◆ WHAT IS REQUIRED: At the line with "1024x791 pixels. Task: Click", start copying; carry on through the last line of the material below, exactly as written, and stop there.

◆ DATA PROVIDED:
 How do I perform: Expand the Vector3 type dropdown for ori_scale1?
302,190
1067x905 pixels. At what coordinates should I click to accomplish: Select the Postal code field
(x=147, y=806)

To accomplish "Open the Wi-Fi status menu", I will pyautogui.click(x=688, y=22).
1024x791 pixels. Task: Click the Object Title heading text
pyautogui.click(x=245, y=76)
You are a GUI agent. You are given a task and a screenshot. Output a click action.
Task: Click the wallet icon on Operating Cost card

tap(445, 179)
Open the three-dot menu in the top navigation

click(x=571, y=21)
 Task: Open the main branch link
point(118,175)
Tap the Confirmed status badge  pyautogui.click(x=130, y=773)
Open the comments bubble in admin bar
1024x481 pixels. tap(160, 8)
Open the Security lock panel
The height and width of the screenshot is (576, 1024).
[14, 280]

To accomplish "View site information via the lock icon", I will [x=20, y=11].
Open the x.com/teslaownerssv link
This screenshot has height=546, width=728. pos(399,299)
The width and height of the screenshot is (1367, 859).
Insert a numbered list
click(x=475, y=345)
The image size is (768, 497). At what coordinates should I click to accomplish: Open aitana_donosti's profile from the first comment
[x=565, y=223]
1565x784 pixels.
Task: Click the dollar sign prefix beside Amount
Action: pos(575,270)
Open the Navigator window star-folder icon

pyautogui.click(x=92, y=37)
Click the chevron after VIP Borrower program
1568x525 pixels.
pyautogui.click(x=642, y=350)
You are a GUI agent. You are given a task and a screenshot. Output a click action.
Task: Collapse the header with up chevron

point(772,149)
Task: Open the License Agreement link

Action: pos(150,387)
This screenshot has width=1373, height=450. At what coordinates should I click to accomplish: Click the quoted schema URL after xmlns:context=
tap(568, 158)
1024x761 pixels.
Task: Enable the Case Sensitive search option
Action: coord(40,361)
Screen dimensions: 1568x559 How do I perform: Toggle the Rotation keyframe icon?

◆ REPLY:
1024x791 pixels. Task: Click the Object Title heading text
pyautogui.click(x=245, y=76)
You are a GUI agent. You are given a task and a screenshot. Output a click action.
Task: Click the wallet icon on Operating Cost card

tap(445, 179)
Open the three-dot menu in the top navigation

click(x=571, y=21)
 Task: Open the main branch link
point(118,175)
Tap the Confirmed status badge  pyautogui.click(x=130, y=773)
Open the comments bubble in admin bar
1024x481 pixels. tap(160, 8)
Open the Security lock panel
The height and width of the screenshot is (576, 1024).
[14, 280]

To accomplish "View site information via the lock icon", I will [x=20, y=11].
Open the x.com/teslaownerssv link
This screenshot has height=546, width=728. pos(399,299)
The width and height of the screenshot is (1367, 859).
Insert a numbered list
click(x=475, y=345)
The image size is (768, 497). At what coordinates should I click to accomplish: Open aitana_donosti's profile from the first comment
[x=565, y=223]
1565x784 pixels.
Task: Click the dollar sign prefix beside Amount
Action: pos(575,270)
Open the Navigator window star-folder icon

pyautogui.click(x=92, y=37)
Click the chevron after VIP Borrower program
1568x525 pixels.
pyautogui.click(x=642, y=350)
You are a GUI agent. You are given a task and a screenshot. Output a click action.
Task: Collapse the header with up chevron

point(772,149)
Task: Open the License Agreement link

Action: pos(150,387)
This screenshot has width=1373, height=450. At what coordinates should I click to accomplish: Click the quoted schema URL after xmlns:context=
tap(568, 158)
1024x761 pixels.
Task: Enable the Case Sensitive search option
Action: coord(40,361)
Screen dimensions: 1568x559 How do I perform: Toggle the Rotation keyframe icon?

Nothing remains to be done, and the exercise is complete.